* [What is being asked]:
Please give back only the lines below from the one containing "You are a GUI" to the one containing "[Back to course] (353, 35)", each repeated word for word, both ends included.

* [Material to process]:
------------------------------------------------

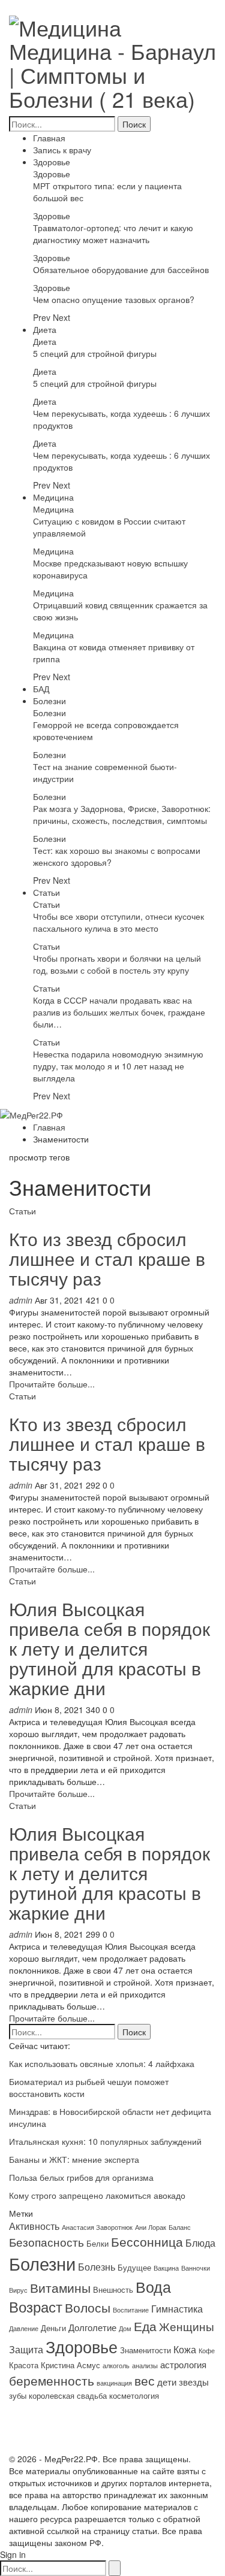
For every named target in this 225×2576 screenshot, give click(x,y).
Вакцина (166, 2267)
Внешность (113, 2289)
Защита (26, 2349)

------------------------------------------------

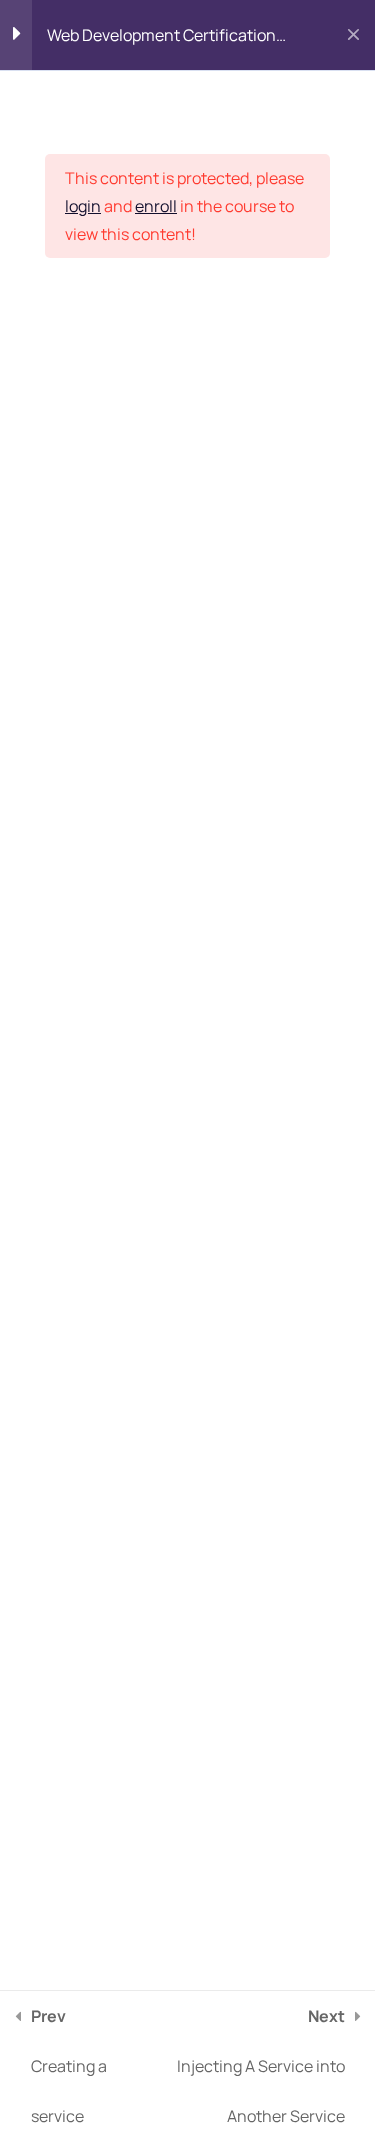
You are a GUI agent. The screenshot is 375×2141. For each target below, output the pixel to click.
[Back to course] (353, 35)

------------------------------------------------

* [Answer to the problem]:
You are a GUI agent. The screenshot is 375×2141. For each target below, output the pixel to click.
[Back to course] (353, 35)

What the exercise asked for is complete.